(Page text)
----------------
You are viewing a plain text version of this content. The canonical link for it is here.
Posted to user@storm.apache.org by I PVP <ip...@hotmail.com> on 2016/04/28 03:35:35 UTC

Slots vs. Topology

Hi everyone,

Do I need to have one slot(supervisor.slots.ports:) at the storm.yaml  for each Topology?

What is the impact of having a number of Slots smaller than the number of Topologies ?

So far I am understanding that  the impact is that some topologies will never run. I have 12 Topologies and  they all only run fine when the number of slots is equal or higher  to the number of Topologies. When the number os Slots is smaller some topologies never start and uptime  for these topologies is blank.

Thanks

--
IPVP


Re: Slots vs. Topology

Posted by Nathan Leung <nc...@gmail.com>.
I recommend against aligning the number of slots on a supervisor to the
number of cores in its CPU/s.  In general I think this is too high a
granularity, but then I was also used to supervisor machines that are
pretty big (12+ cores).

On Thu, Apr 28, 2016 at 10:48 AM, Matthias J. Sax <mj...@apache.org> wrote:

> @Nathan: I am not sure what you recommend against? I did not recommend
> anything so far...
>
>
> From my point of view, I doubt there is a good general recommendation to
> configure the slots per supervisor.
>
> As Nathan mentioned correctly, if you have less workers, a single worker
> needs to do more work. All executor threads of your topology are
> distributes evenly over all used workers.
>
> Thus, it is a trade-off between network overhead and fault-tolerance.
>
> 1) If you use only a single worker (as extreme example) there is no
> network involved. If you have a machine with many cores, the single
> worker JVM can use all those cores and utilize your machine quite well.
----------------
(Source material)
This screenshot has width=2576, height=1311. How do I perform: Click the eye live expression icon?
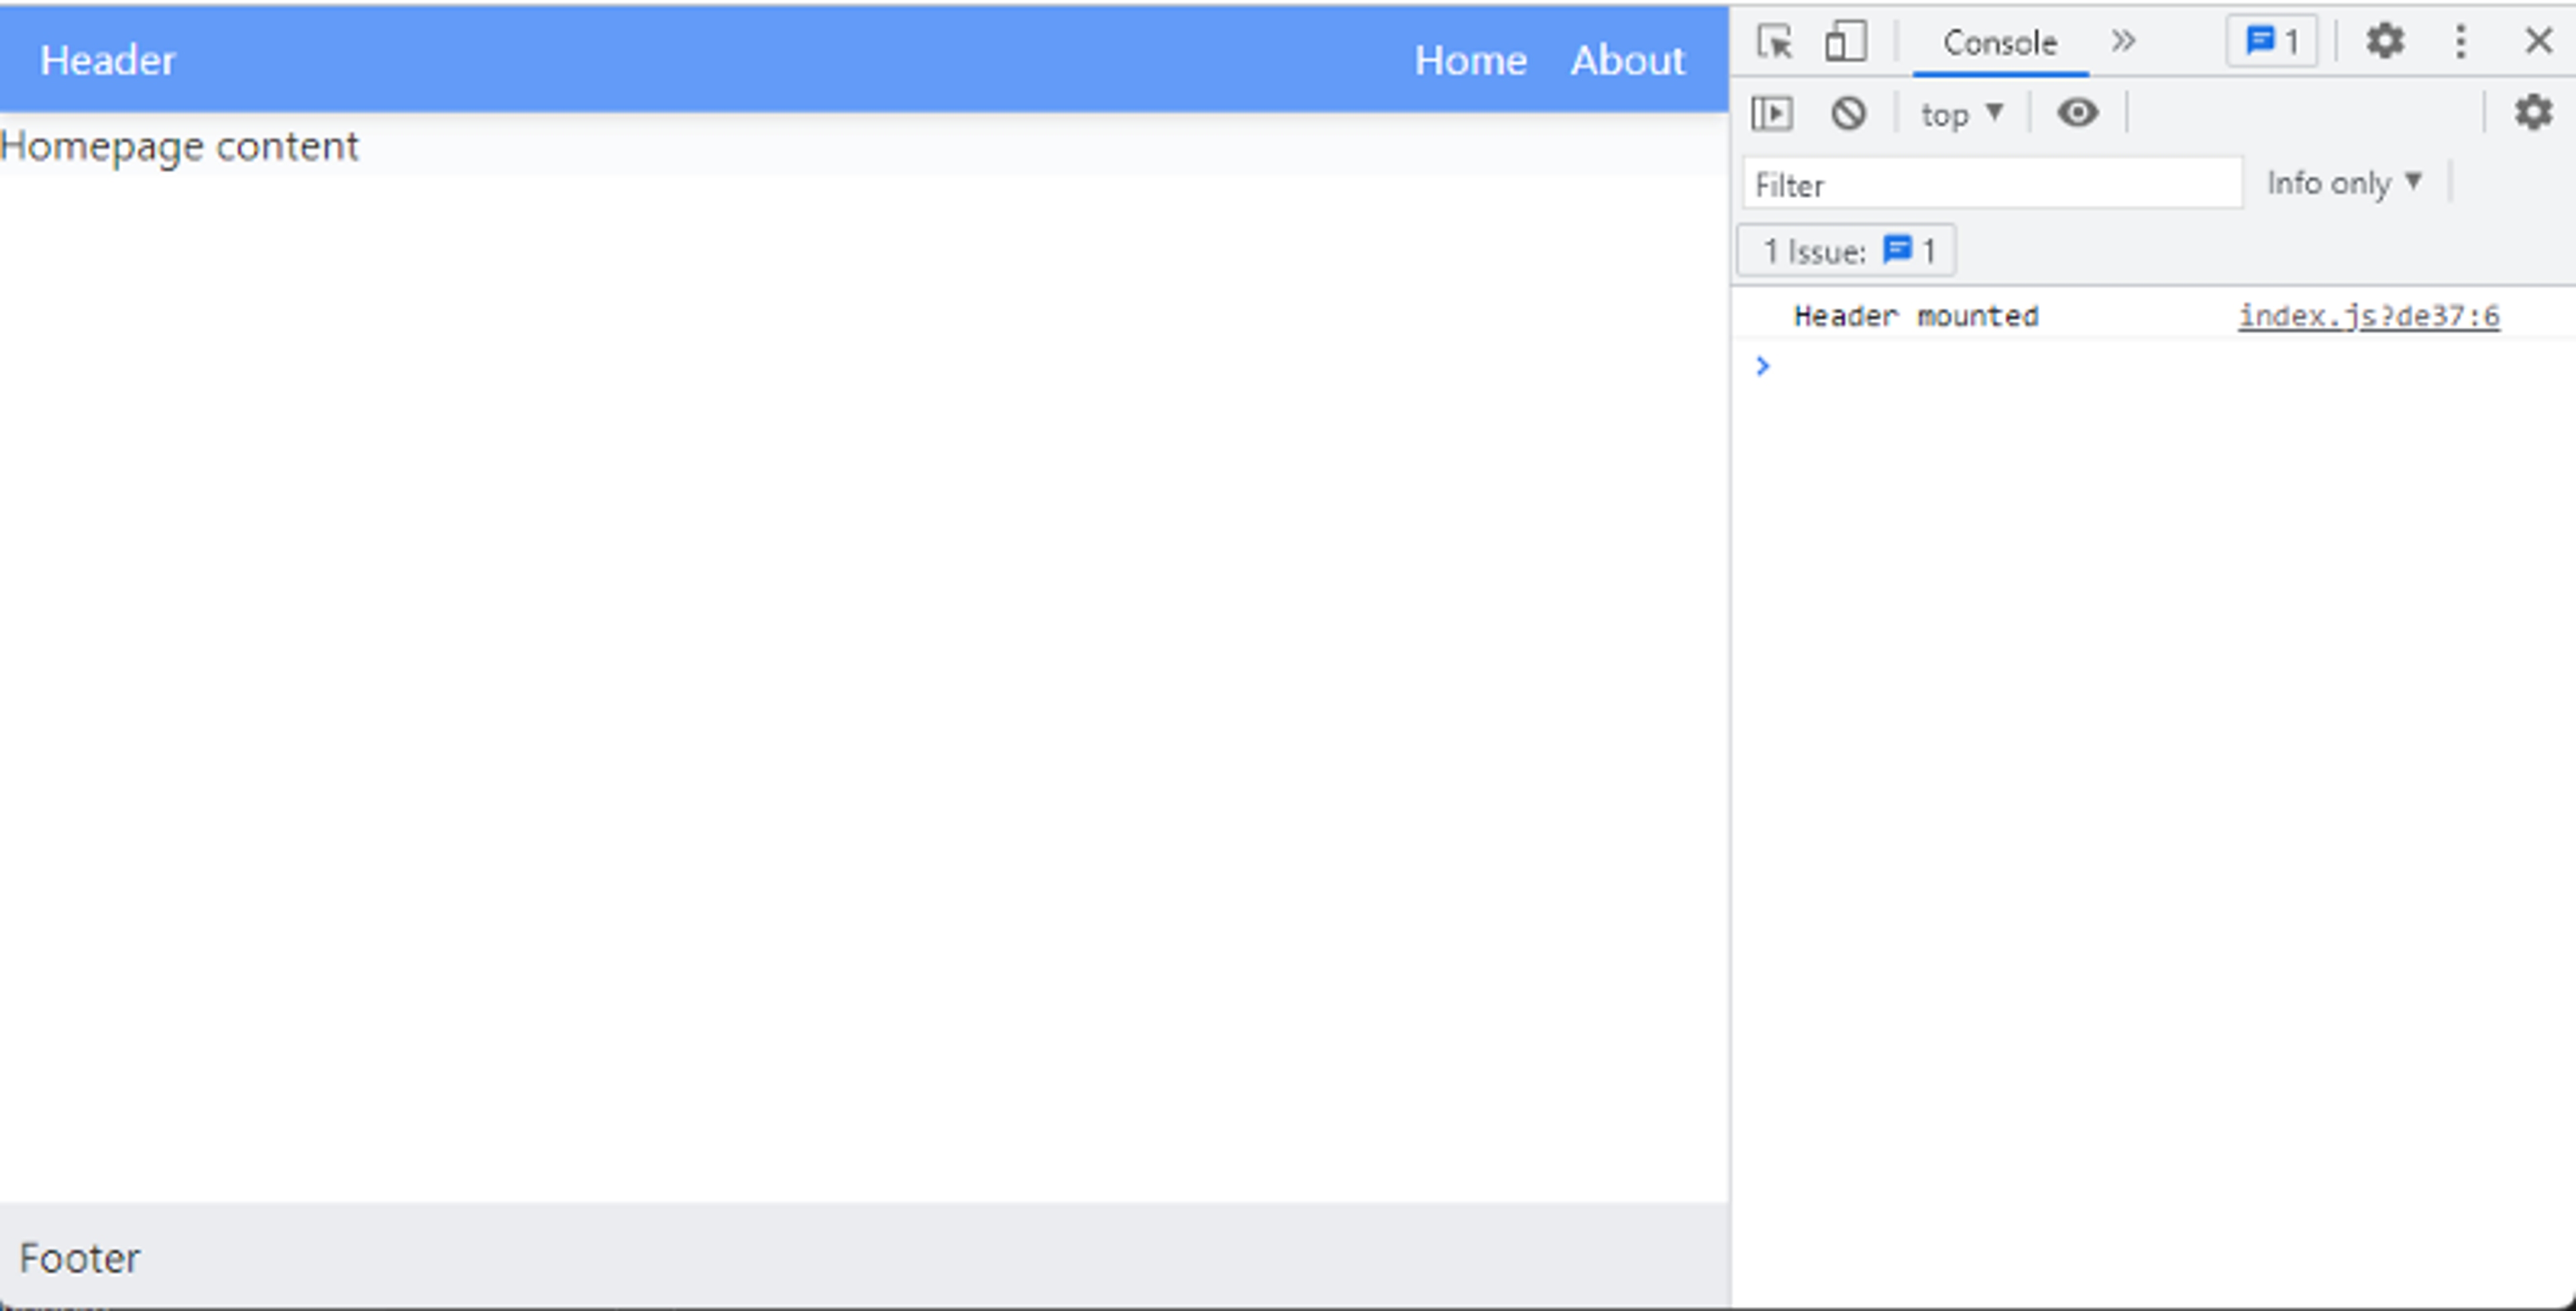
----------------
Answer these from the Storm mailing-list thread above:
1. How many topologies does the original poster say they have?
2. How many cores did the supervisor machines Nathan Leung was used to have?
3. According to Matthias J. Sax, what two things does the choice of worker count trade off between?

(Correct result)
1. 12
2. 12+ cores
3. Network overhead and fault-tolerance